- What the exercise asks: Retype each of the records below word for word, keeping every line as it stands.
□ □ □ □ □
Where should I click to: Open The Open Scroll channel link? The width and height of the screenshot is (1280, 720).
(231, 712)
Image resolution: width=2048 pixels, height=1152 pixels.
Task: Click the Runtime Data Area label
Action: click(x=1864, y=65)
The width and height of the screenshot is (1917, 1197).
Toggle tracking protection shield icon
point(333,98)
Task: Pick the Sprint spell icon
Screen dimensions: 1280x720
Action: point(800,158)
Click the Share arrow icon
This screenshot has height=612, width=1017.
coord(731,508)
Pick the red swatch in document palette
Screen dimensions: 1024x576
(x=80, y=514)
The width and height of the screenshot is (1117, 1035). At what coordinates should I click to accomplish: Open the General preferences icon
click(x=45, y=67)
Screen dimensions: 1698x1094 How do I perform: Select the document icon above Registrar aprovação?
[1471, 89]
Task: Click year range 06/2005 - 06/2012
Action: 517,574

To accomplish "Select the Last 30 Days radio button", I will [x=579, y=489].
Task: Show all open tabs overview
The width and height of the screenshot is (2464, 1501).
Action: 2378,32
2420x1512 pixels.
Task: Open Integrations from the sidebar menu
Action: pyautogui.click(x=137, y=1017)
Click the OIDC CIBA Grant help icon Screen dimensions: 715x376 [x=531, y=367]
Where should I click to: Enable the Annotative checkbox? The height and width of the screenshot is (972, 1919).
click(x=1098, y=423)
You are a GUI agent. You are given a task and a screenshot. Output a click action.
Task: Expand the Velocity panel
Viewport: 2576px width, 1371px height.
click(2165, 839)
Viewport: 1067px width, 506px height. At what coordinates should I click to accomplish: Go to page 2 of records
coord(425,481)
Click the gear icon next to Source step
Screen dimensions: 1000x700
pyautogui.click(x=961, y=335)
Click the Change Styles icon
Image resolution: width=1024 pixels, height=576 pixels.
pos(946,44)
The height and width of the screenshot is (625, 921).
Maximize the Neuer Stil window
□ □ □ □ □
- Problem solution:
Where should I click to: Open The Open Scroll channel link? The width and height of the screenshot is (1280, 720).
(231, 712)
Image resolution: width=2048 pixels, height=1152 pixels.
Task: Click the Runtime Data Area label
Action: click(x=1864, y=65)
The width and height of the screenshot is (1917, 1197).
Toggle tracking protection shield icon
point(333,98)
Task: Pick the Sprint spell icon
Screen dimensions: 1280x720
Action: point(800,158)
Click the Share arrow icon
This screenshot has height=612, width=1017.
coord(731,508)
Pick the red swatch in document palette
Screen dimensions: 1024x576
(x=80, y=514)
The width and height of the screenshot is (1117, 1035). At what coordinates should I click to accomplish: Open the General preferences icon
click(x=45, y=67)
Screen dimensions: 1698x1094 How do I perform: Select the document icon above Registrar aprovação?
[1471, 89]
Task: Click year range 06/2005 - 06/2012
Action: 517,574

To accomplish "Select the Last 30 Days radio button", I will [x=579, y=489].
Task: Show all open tabs overview
The width and height of the screenshot is (2464, 1501).
Action: 2378,32
2420x1512 pixels.
Task: Open Integrations from the sidebar menu
Action: pyautogui.click(x=137, y=1017)
Click the OIDC CIBA Grant help icon Screen dimensions: 715x376 [x=531, y=367]
Where should I click to: Enable the Annotative checkbox? The height and width of the screenshot is (972, 1919).
click(x=1098, y=423)
You are a GUI agent. You are given a task and a screenshot. Output a click action.
Task: Expand the Velocity panel
Viewport: 2576px width, 1371px height.
click(2165, 839)
Viewport: 1067px width, 506px height. At what coordinates should I click to accomplish: Go to page 2 of records
coord(425,481)
Click the gear icon next to Source step
Screen dimensions: 1000x700
pyautogui.click(x=961, y=335)
Click the Change Styles icon
Image resolution: width=1024 pixels, height=576 pixels.
pos(946,44)
The height and width of the screenshot is (625, 921).
Maximize the Neuer Stil window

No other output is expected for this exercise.